After the death of her brother in 1976, Božena Sudková (1897–1990) donated a large collection of Asian art consisting of around eighty items to the National Gallery in Prague.

In addition to fifty-five Japanese woodcuts, the donated set also included numerous examples of Chinese silk painting. All the works came from the collection of the photographer Josef Sudek (1896–1976), but the circumstances that led him to collect Asian art remain unclear. Similarly, questions of his collecting preferences, contacts with other collectors of Asian art, the provenance of his acquisitions, and their subsequent use await further research as well. Thanks to a study by Vojtěch Lahoda, we know that an important role in Sudek’s interest in Asian art and Chinese philosophy was played by the artist Emil Filla (1882–1953). Filla collected non-European art himself, and Sudek frequently visited him at the chateau in Peruc, where he engaged with Filla in conversation and photographed panoramic images (which he referred to as jitrnice – liverwurst) of the Central Bohemian Highlands. In Sudek’s opinion, the mountains were an example of a Japanese landscape in Czechoslovakia. Recent findings by Hana Buddeus nevertheless show that Sudek’s interest in Asian art was much older: in the 1930s, he acquired several Japanese woodcuts from the painter František Tichý, which Tichý sent to his main photographer from Paris in exchange for photographic reproductions of his paintings.

 

Sudek’s collection of woodcuts is quite diverse and does not reveal any uniform collecting philosophy. It includes ukiyo-e woodblock prints, most of them from around the nineteenth century, though there are a few older examples. Frequent motifs are portraits of kabuki actors and poets, but there are also Kunisada’s beautiful women, Hiroshige’s wanderings with landscape scenes from The Fifty-Three Stations of the Tōkaidō (1840–1842), and Hokusai’s depictions of Mt. Fuji. Images of birds, floral albums, and small-scale still-lifes of folk toys or seafood form another area of Sudek’s wide-ranging interest. The works donated to the National Gallery also include Utagawa Toyoharu’s rare woodcut Korean Procession in Honchô (ca. 1735–1814), which came from the collection of the Berlin collector Tony Straus-Negbaur, as confirmed by the collector’s mark TSN and the date 1928 on the rear.

--- Provided records ---

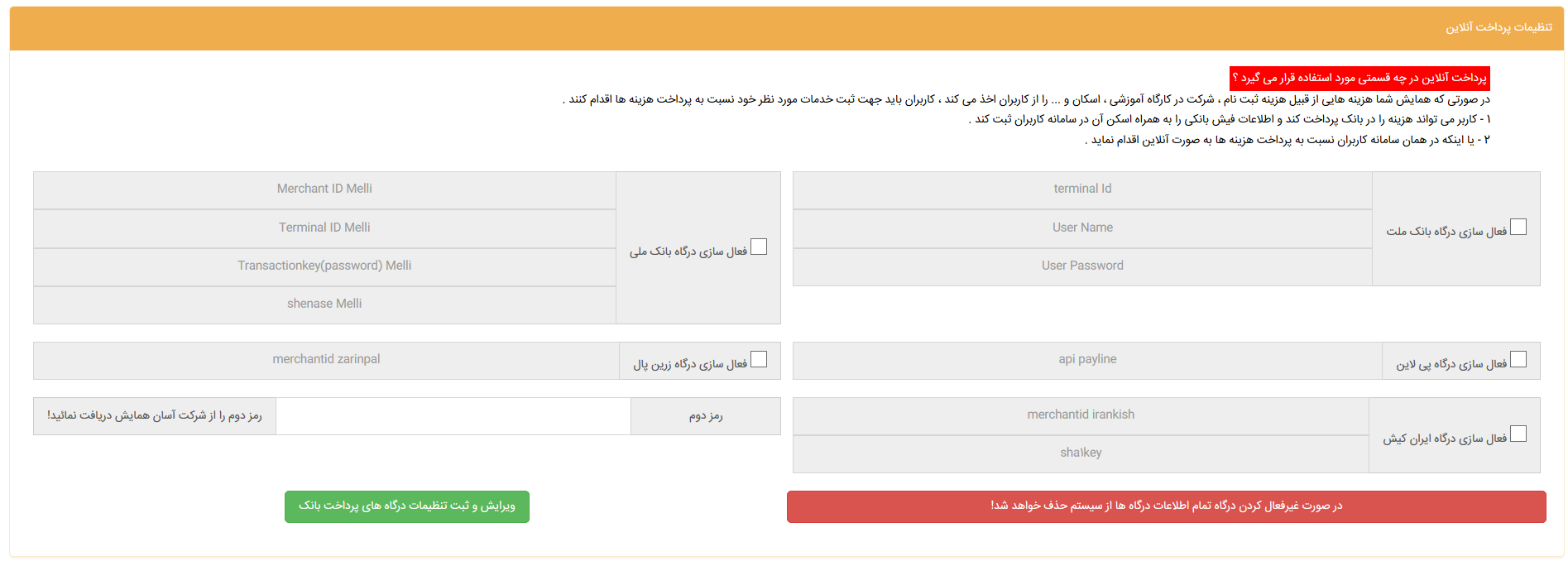This screenshot has height=561, width=1568.
Task: Click the Terminal ID Melli field
Action: [x=324, y=228]
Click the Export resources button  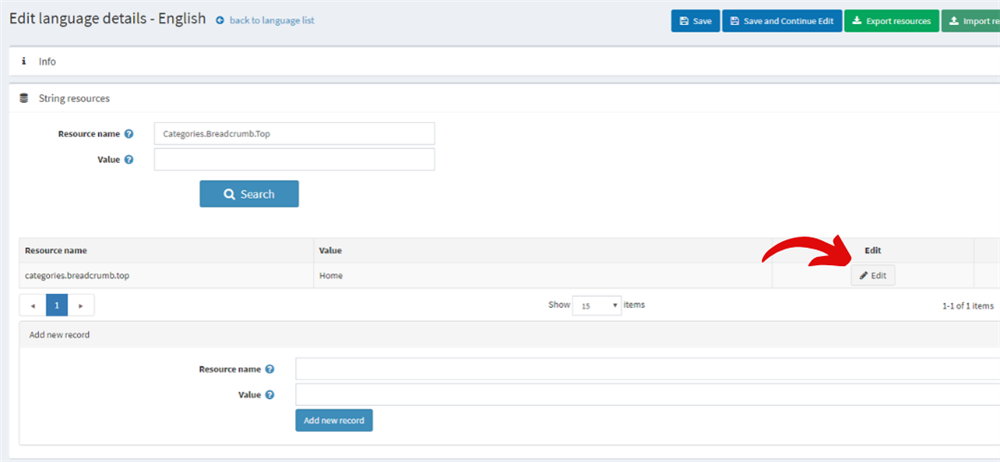tap(890, 21)
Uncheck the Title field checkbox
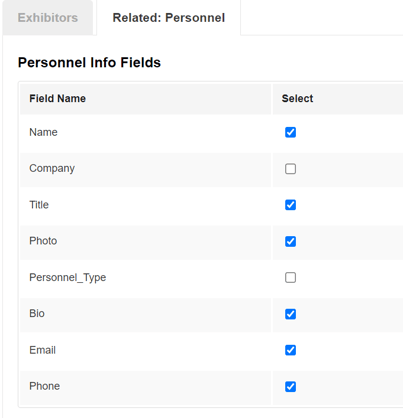This screenshot has width=403, height=418. pyautogui.click(x=290, y=205)
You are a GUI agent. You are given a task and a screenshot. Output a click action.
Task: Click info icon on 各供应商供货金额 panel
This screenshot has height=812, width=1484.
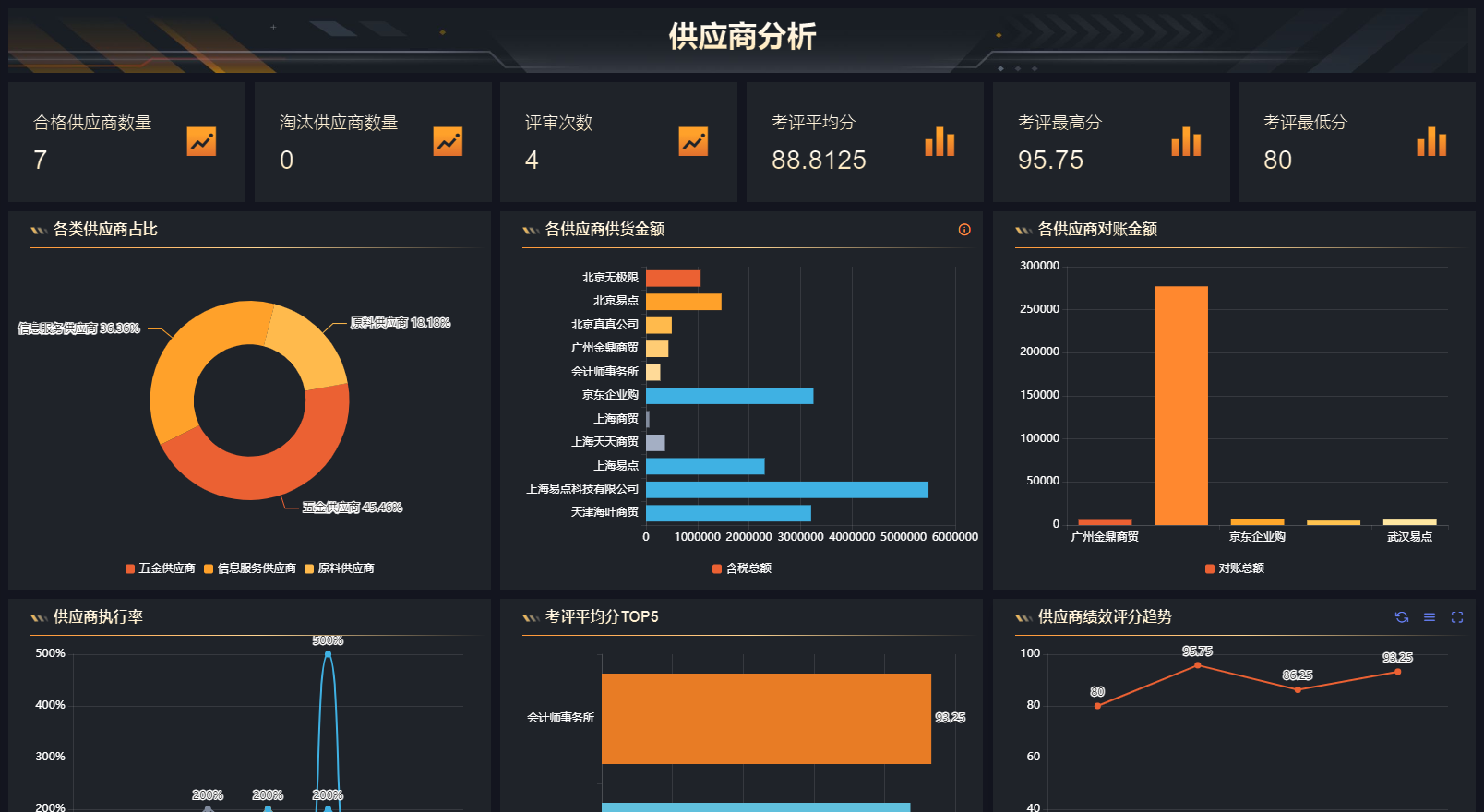964,230
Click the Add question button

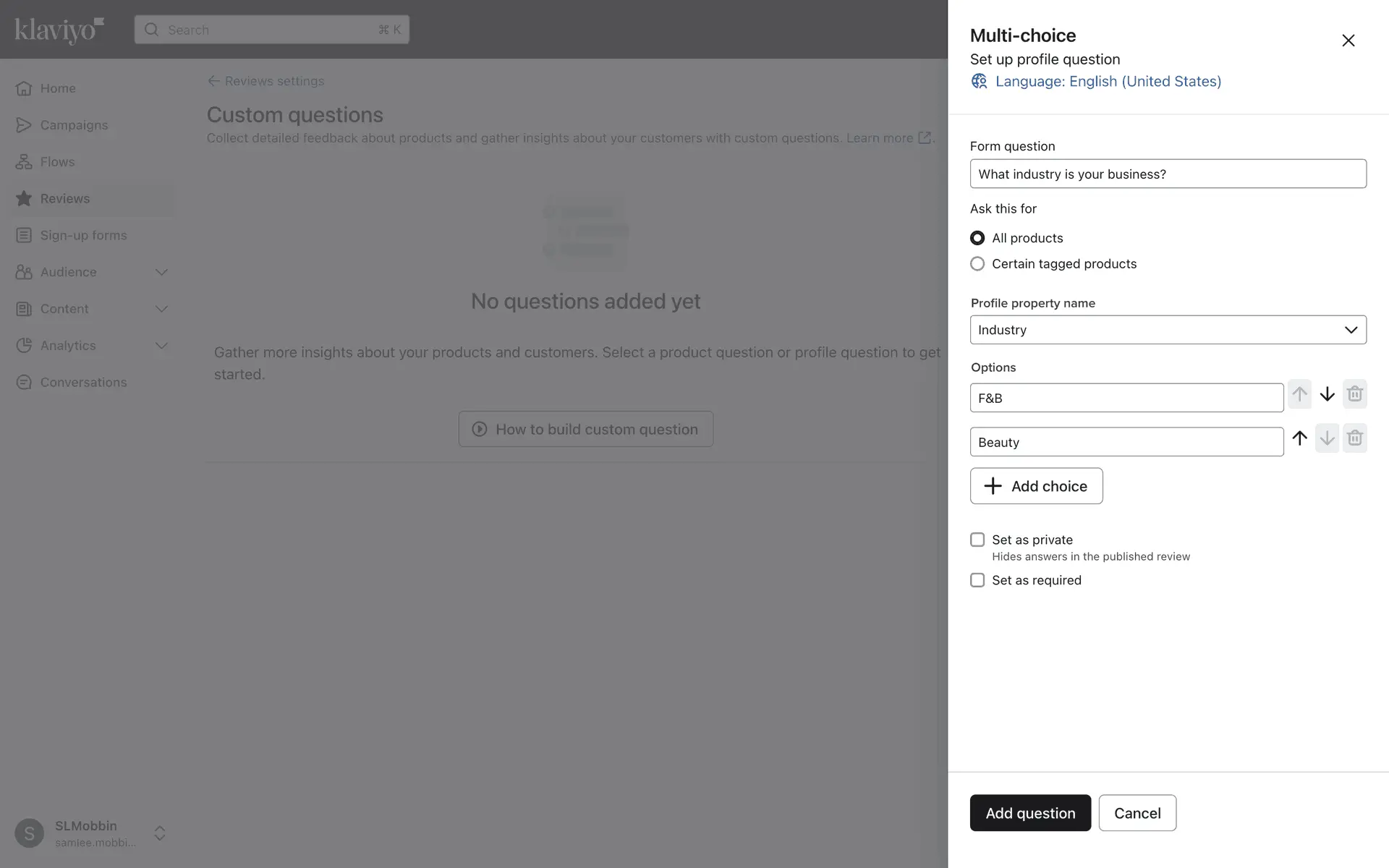1029,813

--- Tasks to carry out ---
(1) Duplicate the part of the passage on Josef Sudek's Asian art collection starting at "After the death" and ending at "Gallery in Prague.".
(2) In the passage on Josef Sudek's Asian art collection, from whom did Sudek acquire several Japanese woodcuts in the 1930s?
(3) Carry the passage on Josef Sudek's Asian art collection forward from its last sentence.
The listing has no role in what is asked here.

--- Answers provided ---
(1)
After the death of her brother in 1976, Božena Sudková (1897–1990) donated a large collection of Asian art consisting of around eighty items to the National Gallery in Prague.

(2) From the painter František Tichý.

(3)
 

This is not the place to question the depth of Sudek’s familiarity with Asian aesthetics, although his own art, made in a seemingly informal manner, shows a clear sense for capturing the essence of things, no matter how simple or imperfect they are, and is characterized by a luminous intimacy and an unpretentious rawness – principles that also reflect the beauty of wabi-sabi. Sudek’s approach to life, the nature of his work, and last but not least his interest in East Asian art all invite comparisons between his work and the aesthetic principles of the Far East. In fact, he himself once said that photographs can hang in people’s homes but that they should be changed more often, just like Chinese scrolls.

 

The title of the exhibition, Zen Master: In Praise of Shadows is a reference to a famous essay on traditional Japanese aesthetics by the writer Jun’ichirō Tanizaki (1886–1965). In it, Tanizaki describes how radically light and shadow can influence our perception of beauty, food, and space. The exhibition creates a parallel between Sudek’s wooden garden studio and the kind of Japanese tearoom in which Zen masters have since the sixteenth century engaged in tea ceremonies, experimented with architectural space, and contemplated ink paintings, which are here replaced by a meditative triptych of Sudek’s still-lifes: hazelnuts with chewed leaves, an apple with peeling paint in the background, and a bent rose in a glass vase. Some of the photographs took on a new layer of meaning and an unrefined truthfulness in the spirit of wabi-sabi when their corners were singed by a fire at the studio in 1985. Examples of wabi-sabi in the photographs themselves include the round stains left on the wooden table with the nuts or the craquelure on the old paint in the photograph of the first apple of autumn, all of which manage to evoke the same kind of meditative timelessness as the cracked clay walls of the stone garden at Kyoto’s fifteenth-century Ryōan-ji Zen temple.

 

The exhibition at the Josef Sudek Studio is of a performative nature. Although it doesn’t present any unknown works by Sudek, it shows them in a new and experimental context that the traditional European gallery visitor may not be entirely comfortable with. The exhibition design works with tatami mats and invites viewers to, in the Japanese tradition, take off their shoes and walk across the rice-straw floor covering, on which one can also comfortably sit in order to take in Sudek’s creative space from a new perspective. The goal is to re-create the atmosphere of the tokonoma, a small alcove in which people traditionally exhibited works of art and which Tanizaki describes as follows: “…we are overcome with the feeling that in this small corner of the atmosphere there reigns complete and utter silence; that here in the darkness immutable tranquility holds sway.”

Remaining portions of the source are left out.